Gadis itu memejamkan matanya. Giginya bergemeletuk. Ingin rasanya ia memaki suster yang begitu tega dengan orang yang sedang merintih kesakitan. Ternyata memohon kepada manusia bisa membuatnya kecewa. Ia pun Memohon dengan sangat hanya pada Allah di situasi genting, disaat Ibu yang tanpa dikenal itu sedang bertarung menahan sakit.
"Aaarrrgh...tolooong Ibu....Naaak!" Ibu itu merintih kesakitan. Kedua tangannya memegang dadanya yang semakin sakit. Mulutnya menganga untuk mengambil nafas.
"Iya Bu...Ibu harus bertahan. Kumohon Ibu harus kuat. Aku akan mencari uang untuk DP rumah sakit,"
"Ka...mu mau pin...jam ke siapa?" tanyanya terbata-bata.
"Siapa saja Bu. Yang penting aku ada usaha untuk mencari. Ibu duduk sini. Yuna pergi dulu!"
Yuna berlari kecil menembus hujan. Ia tidak tahu harus mencari pinjaman ke siapa. Tubuhnya masih menggigil karena kedinginan, namun rasa itu ia tahan. Ia tidak ingin menyerah dengan kondisi tubuhnya. Ia terus melangkah mencari seseorang yang mau meminjamkan uang padanya.
Ia melangkah cepat menuju sebuah warung makan di seberang rumah sakit.
"Assalamualaikum Bu!" dengan bibir bergetar Yuna memberanikan diri.
"Waalaikumussalam. Silakan Mbak, mau pesan apa?"
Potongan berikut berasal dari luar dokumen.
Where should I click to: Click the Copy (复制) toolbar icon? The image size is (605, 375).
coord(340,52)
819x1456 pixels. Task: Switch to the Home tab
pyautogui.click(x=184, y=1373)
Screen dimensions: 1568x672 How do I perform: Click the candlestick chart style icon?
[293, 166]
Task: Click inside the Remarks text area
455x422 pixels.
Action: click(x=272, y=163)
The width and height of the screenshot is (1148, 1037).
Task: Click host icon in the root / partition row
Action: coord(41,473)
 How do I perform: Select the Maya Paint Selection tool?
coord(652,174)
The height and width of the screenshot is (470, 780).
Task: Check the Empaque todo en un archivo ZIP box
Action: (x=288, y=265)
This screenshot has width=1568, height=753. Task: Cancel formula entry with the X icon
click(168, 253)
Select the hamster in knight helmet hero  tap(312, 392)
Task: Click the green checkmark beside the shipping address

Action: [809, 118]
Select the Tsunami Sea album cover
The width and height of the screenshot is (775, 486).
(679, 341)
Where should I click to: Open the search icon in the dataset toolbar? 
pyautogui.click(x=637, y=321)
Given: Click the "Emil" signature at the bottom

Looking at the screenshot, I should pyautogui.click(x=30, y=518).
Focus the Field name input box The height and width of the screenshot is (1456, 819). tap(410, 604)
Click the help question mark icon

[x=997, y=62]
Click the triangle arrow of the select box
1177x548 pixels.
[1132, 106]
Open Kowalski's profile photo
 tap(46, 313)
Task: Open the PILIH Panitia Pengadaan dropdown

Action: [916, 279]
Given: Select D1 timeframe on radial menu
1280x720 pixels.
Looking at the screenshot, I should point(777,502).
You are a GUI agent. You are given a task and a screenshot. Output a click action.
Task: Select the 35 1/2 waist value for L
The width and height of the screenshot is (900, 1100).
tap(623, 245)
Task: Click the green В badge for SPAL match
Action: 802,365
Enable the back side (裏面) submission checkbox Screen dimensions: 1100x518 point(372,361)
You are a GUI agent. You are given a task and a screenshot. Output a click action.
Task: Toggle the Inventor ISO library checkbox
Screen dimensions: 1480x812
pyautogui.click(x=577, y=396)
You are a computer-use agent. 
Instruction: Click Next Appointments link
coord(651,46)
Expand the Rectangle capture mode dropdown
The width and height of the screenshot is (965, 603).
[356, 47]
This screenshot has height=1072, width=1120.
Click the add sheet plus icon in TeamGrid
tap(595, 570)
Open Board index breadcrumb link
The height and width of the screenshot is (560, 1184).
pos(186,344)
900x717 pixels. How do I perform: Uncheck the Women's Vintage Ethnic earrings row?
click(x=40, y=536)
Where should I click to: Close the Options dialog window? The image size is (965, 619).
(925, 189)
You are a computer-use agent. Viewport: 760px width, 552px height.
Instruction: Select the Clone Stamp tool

"Aaku tidak mau pesan makan Bu. Aku mau kerja, ya aku butuh pekerjaan Bu. Aku mohon beri aku pekerjaan apa pun. Apa pun akan aku lakukan demi Ibu..."
"Kerjaan? Malam-malam begini mau kerja? Yakin? Tubuh kamu menggigil begitu mau kerja apa?" tanya ibu-ibu penjual nasi rames sambil menelisik seluruh tubuh Yuna.
"Apa saja Bu, yang penting aku bisa membiayai DP rumah sakit malam ini..."ucapnya lirih.
"Rumah sakit?" tanya Si Ibu pemilik warung menautkan kedua alisnya, seraya terlihat berempati.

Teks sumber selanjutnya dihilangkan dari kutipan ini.